§ Directions: Under this line are records; the part from the line containing "Where should I" through the line containing "Click the RAID level 5 badge" should be repeated exactly. Please exclude pictures.

Input: Begin

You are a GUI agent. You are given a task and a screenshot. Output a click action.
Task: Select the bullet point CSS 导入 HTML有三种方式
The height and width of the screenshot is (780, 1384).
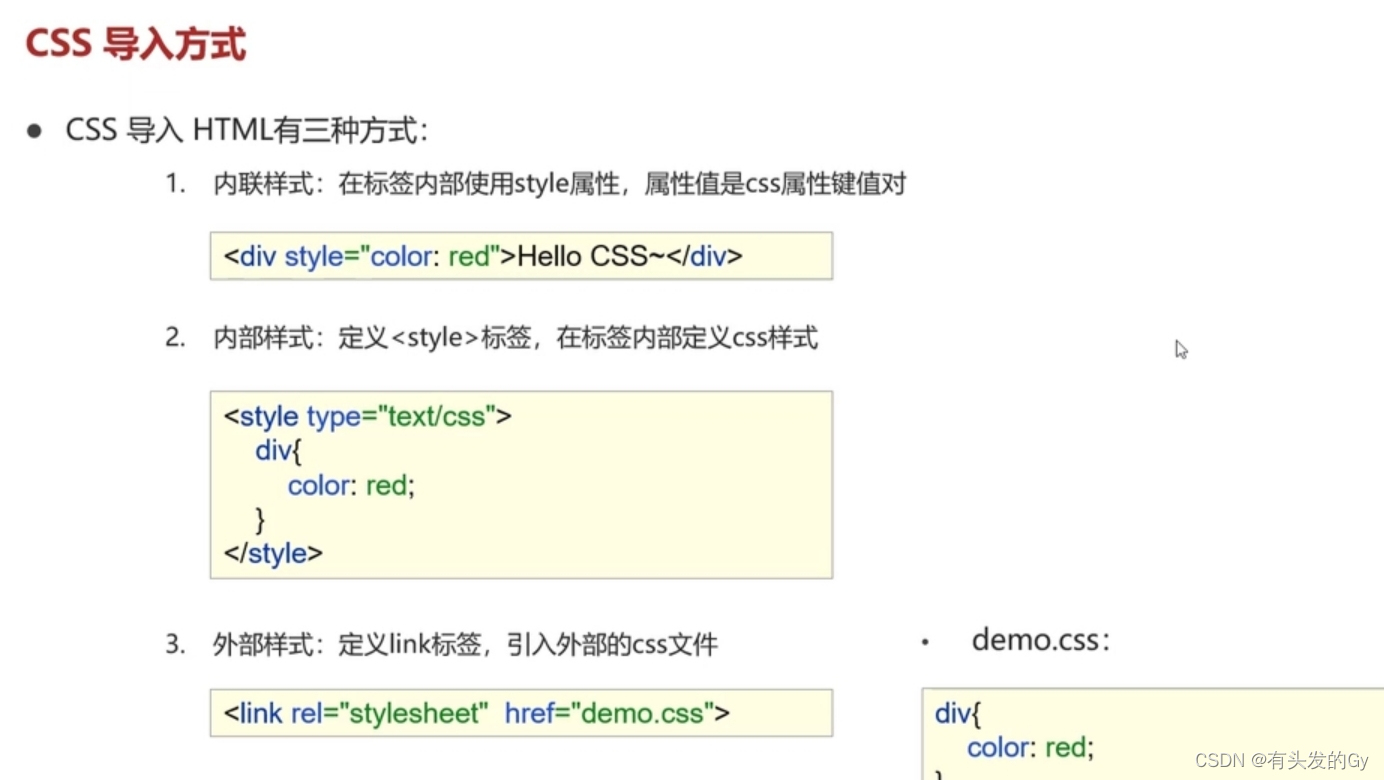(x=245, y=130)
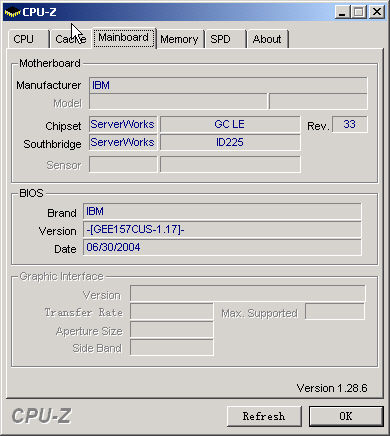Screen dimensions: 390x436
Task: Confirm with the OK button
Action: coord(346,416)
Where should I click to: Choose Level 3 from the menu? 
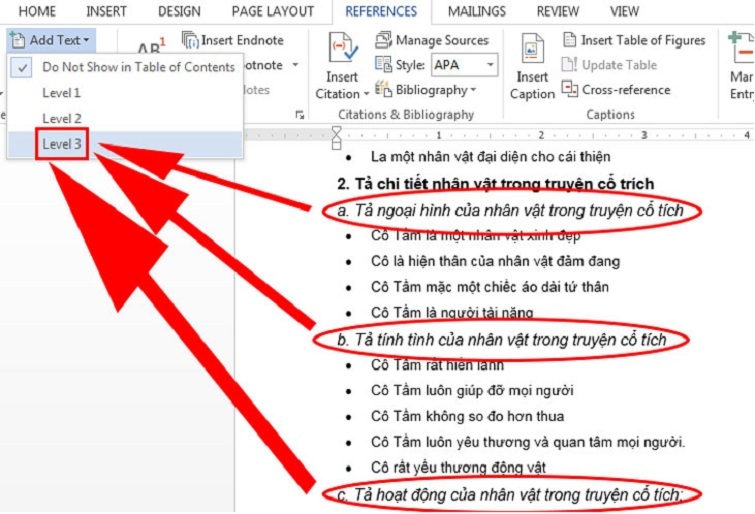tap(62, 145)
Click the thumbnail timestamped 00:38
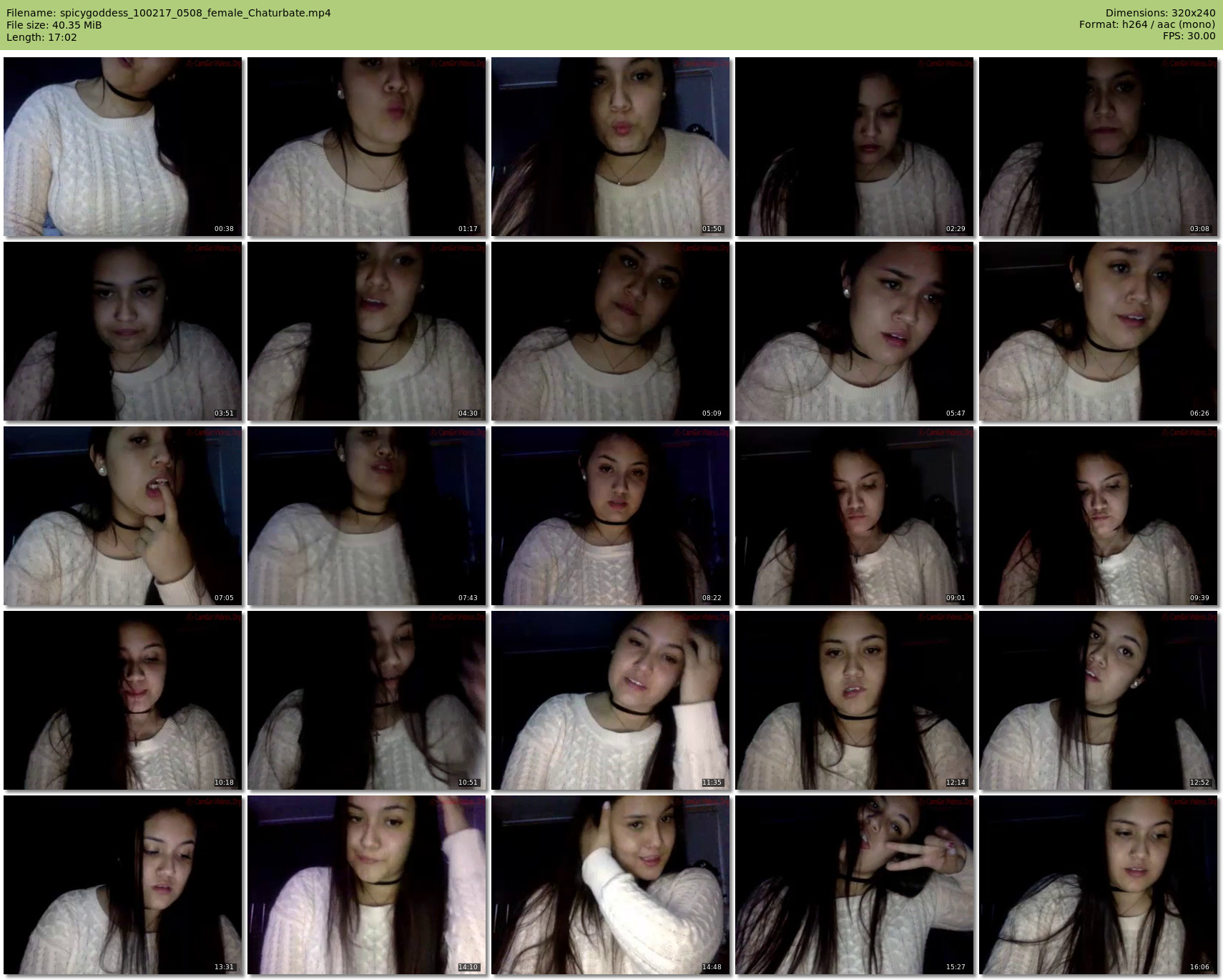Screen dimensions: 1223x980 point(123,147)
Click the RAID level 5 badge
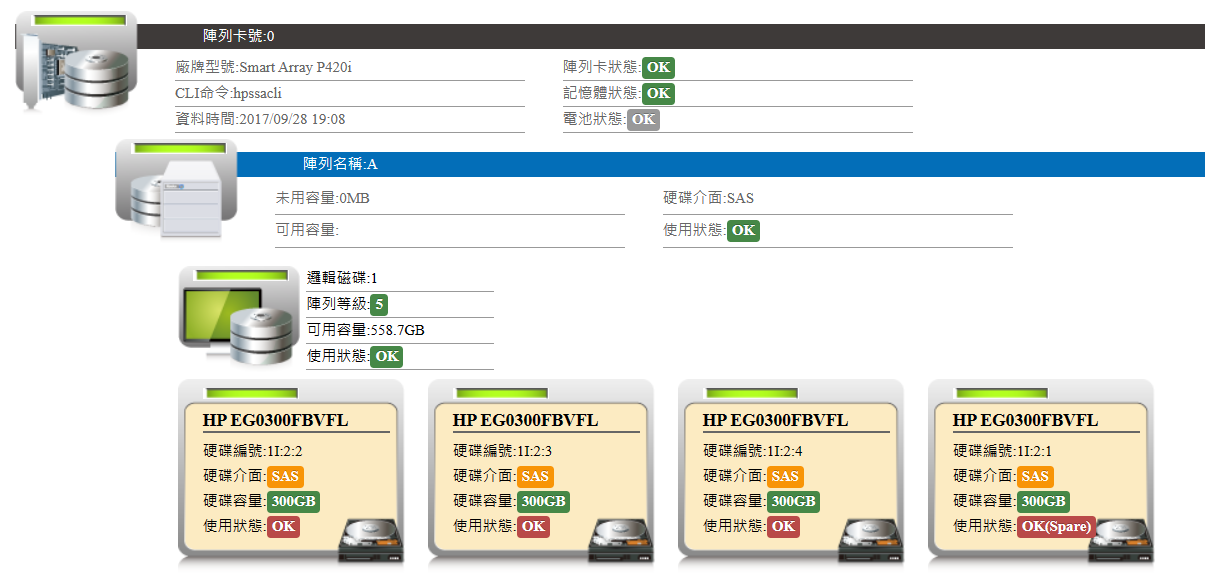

Input: End
Input: Begin

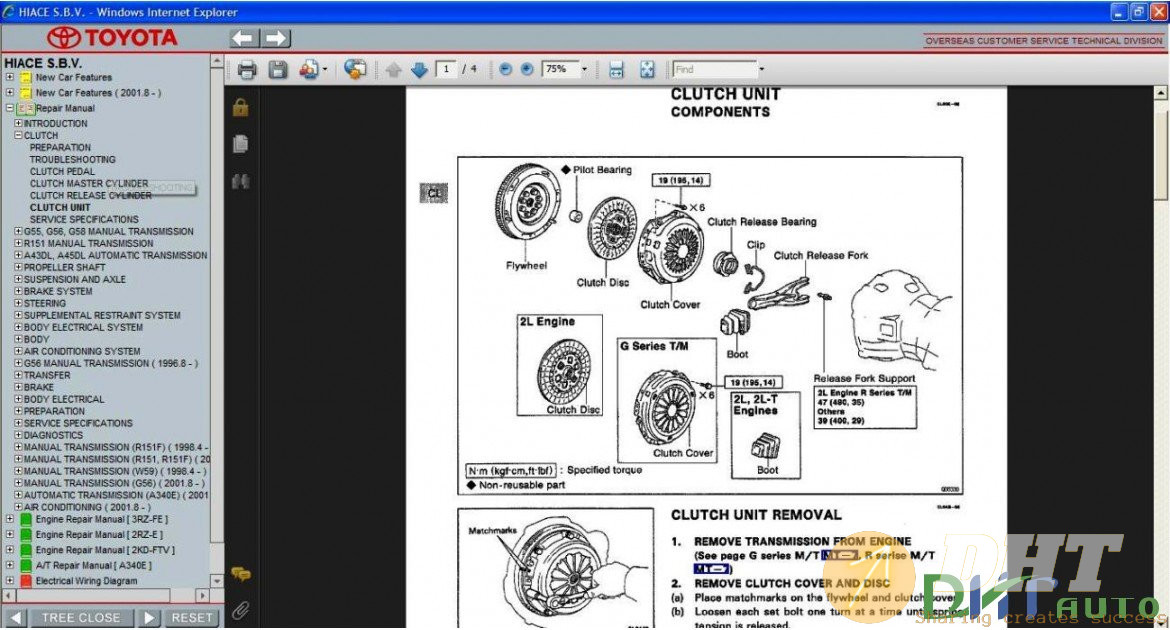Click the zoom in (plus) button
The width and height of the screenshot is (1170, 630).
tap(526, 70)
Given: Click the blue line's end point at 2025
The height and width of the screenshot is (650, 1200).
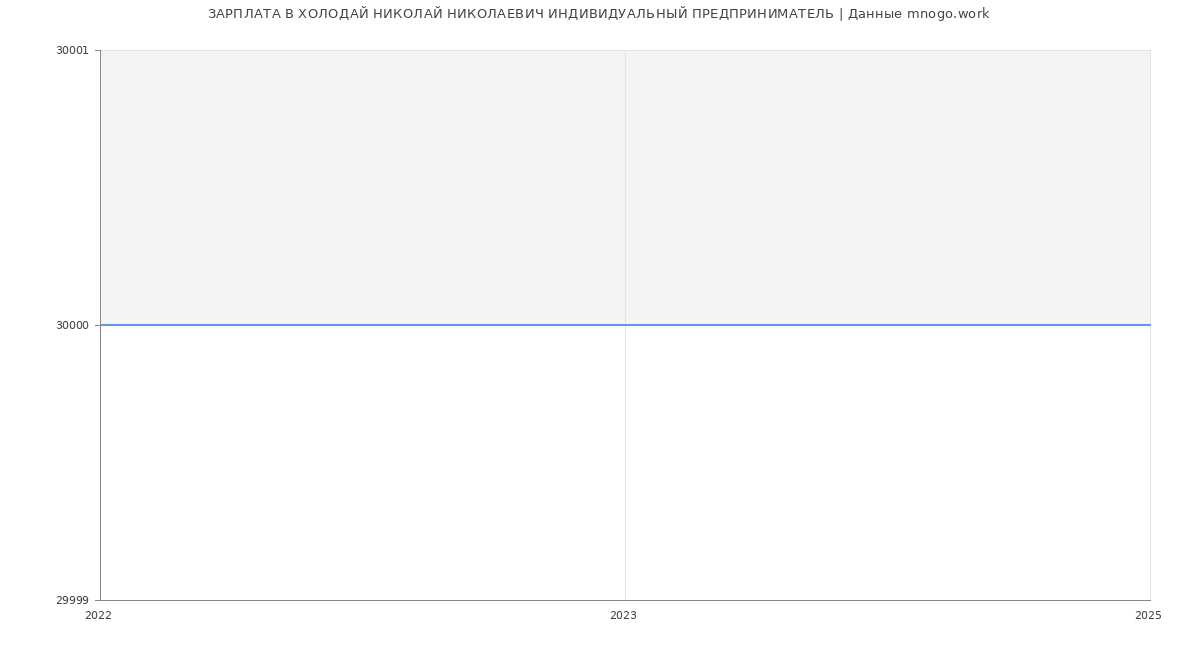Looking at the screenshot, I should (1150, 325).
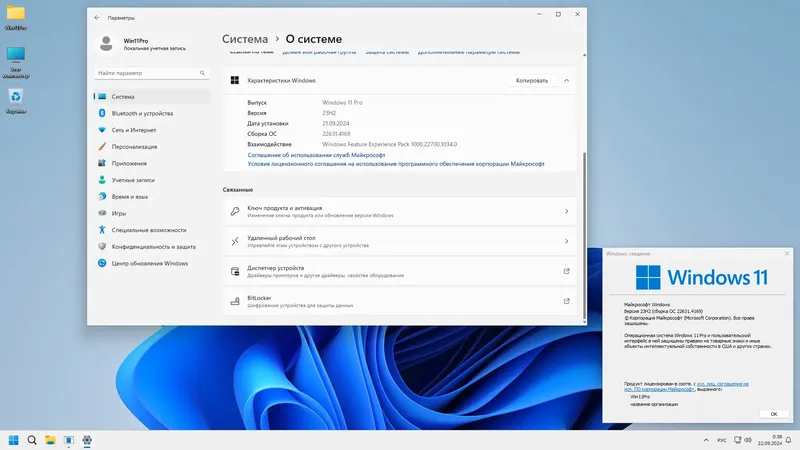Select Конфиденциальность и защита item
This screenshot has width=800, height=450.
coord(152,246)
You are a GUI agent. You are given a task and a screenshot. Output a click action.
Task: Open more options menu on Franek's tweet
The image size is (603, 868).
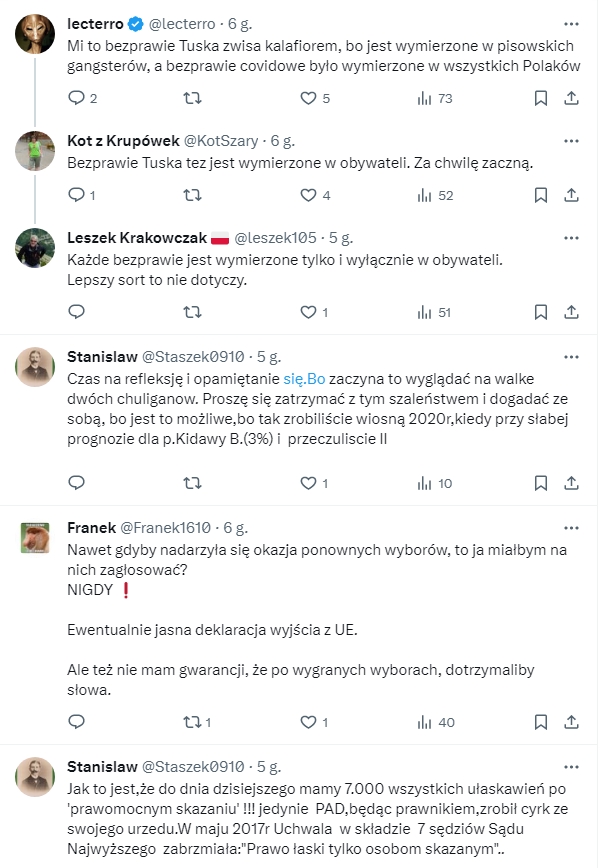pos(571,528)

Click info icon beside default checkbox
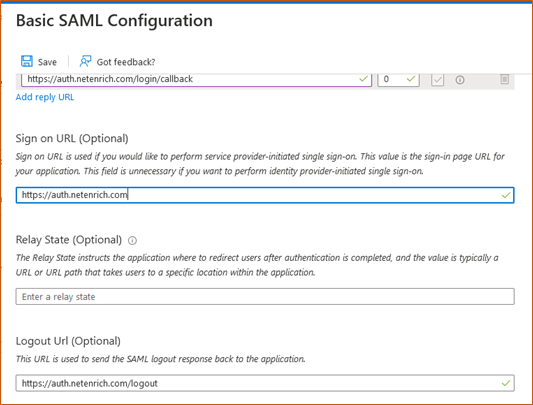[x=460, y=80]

Input: End

§ Result of the exercise:
Where should I click to: Choose Level 3 from the menu? 
tap(62, 145)
Click the thumbnail timestamped 00:38
Screen dimensions: 1223x980 point(123,147)
Click the RAID level 5 badge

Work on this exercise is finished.